Privatisation has long been unpopular in Slovenia, where the state still controls about half of the economy, including telecoms and banks. People fear for jobs and other benefits if companies move into the private sector.
This mistrust of selling off the family silver to foreign buyers has come to a head in the past few weeks with the intervention of defence minister Janko Veber. He ordered army intelligence to look into the likely consequences of the privatisation plan for Telekom Slovenia, the country's main telecommunications company, which has a market capitalisation of about 883 million euros.
Veber, a deputy leader of the Social Democrats, the junior partner in Slovenia's ruling coalition, believes the sale might affect national security. "We might face a situation where the new owner may not be willing to adapt to our demands and expectations regarding critical infrastructure in the case of natural disasters and other dangers that could confront Slovenia," he told Reuters.
Veber's coalition members have accused him of trying to stop the sale on behalf of his party, which opposes selling state assets. He now faces a parliamentary vote on Thursday which could dismiss him from government.
Veber's party has threatened to quit the ruling coalition, which means Prime Minister Miro Cerar could struggle to drum up support for continuing the privatisation process. If Veber's party does leave, Cerar's majority in parliament will shrink to just one seat, seven months after he took office. The political uncertainty has wiped 6.8 percent off the value of Telekom's shares since the turn of the year. Telekom's potential buyers include Deutsche Telekom and a number of private equity investors.
+ + + +
▶ **WORK INSTRUCTION**
Answer from the text on Slovenian privatisation:
(a) What share of Slovenia's economy does the state still control?
(b) What is the market capitalization of Telekom Slovenia?
(c) How much value have Telekom's shares lost since the turn of the year?
The lines after this point come from a separate source and are unrelated to the text.
+ + + +
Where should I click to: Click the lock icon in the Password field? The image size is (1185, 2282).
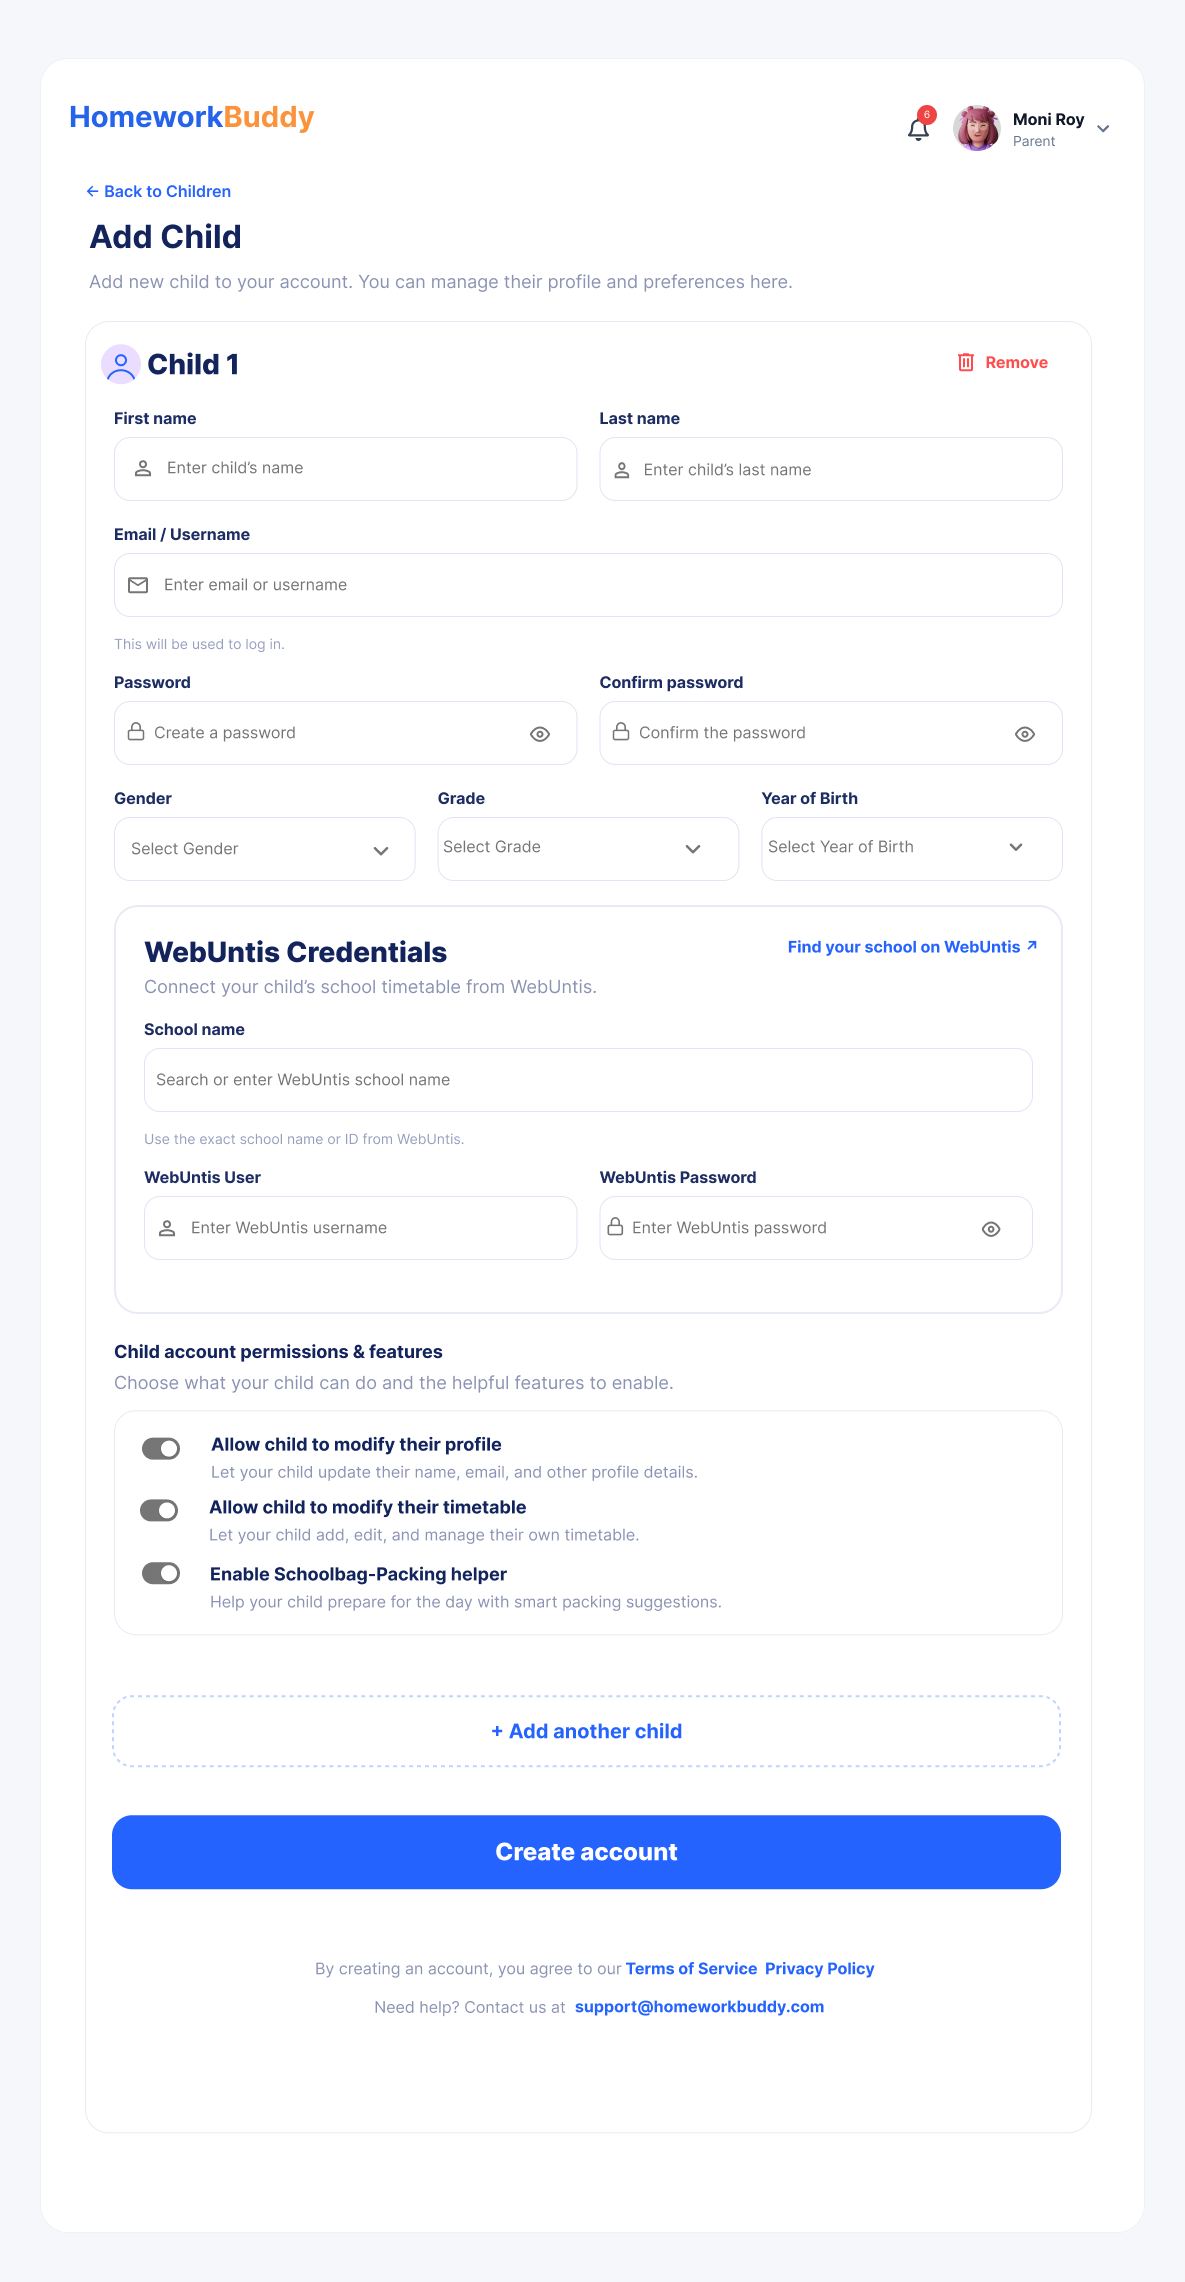point(136,732)
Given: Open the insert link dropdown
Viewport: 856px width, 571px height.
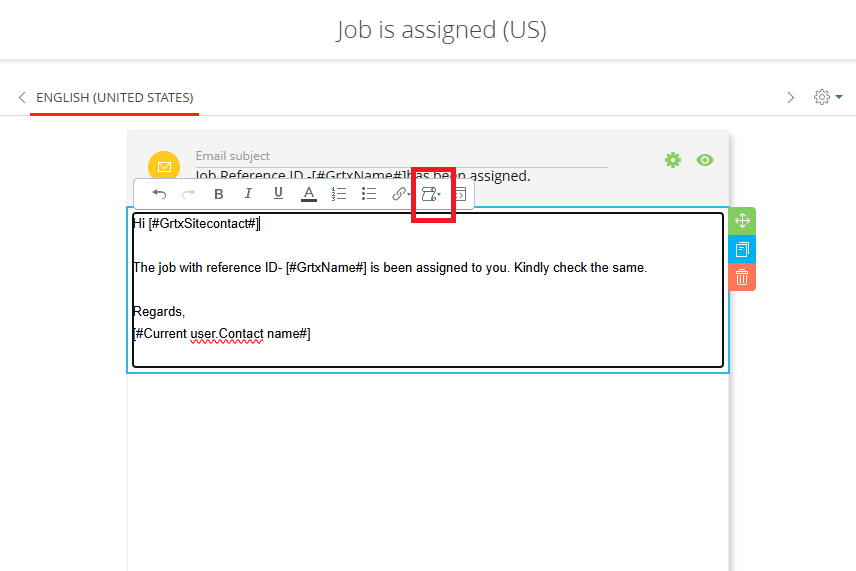Looking at the screenshot, I should coord(401,194).
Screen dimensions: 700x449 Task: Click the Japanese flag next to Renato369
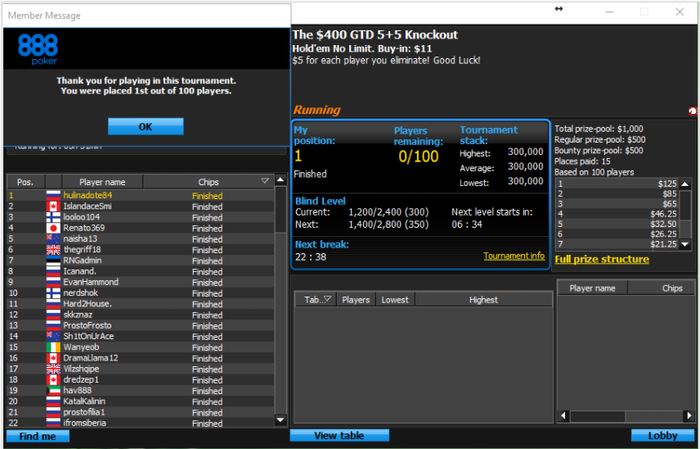click(53, 228)
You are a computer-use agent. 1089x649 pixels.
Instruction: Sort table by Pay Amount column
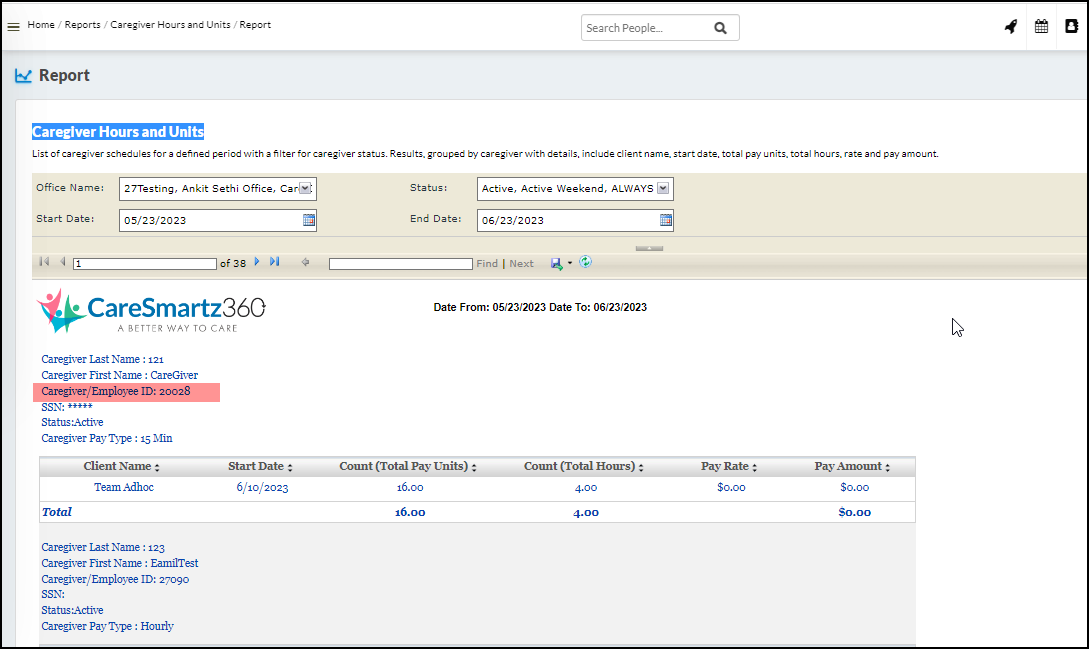(887, 468)
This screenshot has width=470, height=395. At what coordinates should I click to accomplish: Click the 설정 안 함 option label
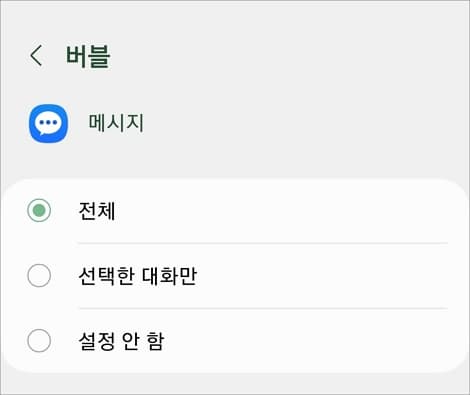[121, 341]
+ + + +
▶ **FINISHED TASK**
(a) About half.
(b) About 883 million euros.
(c) 6.8 percent.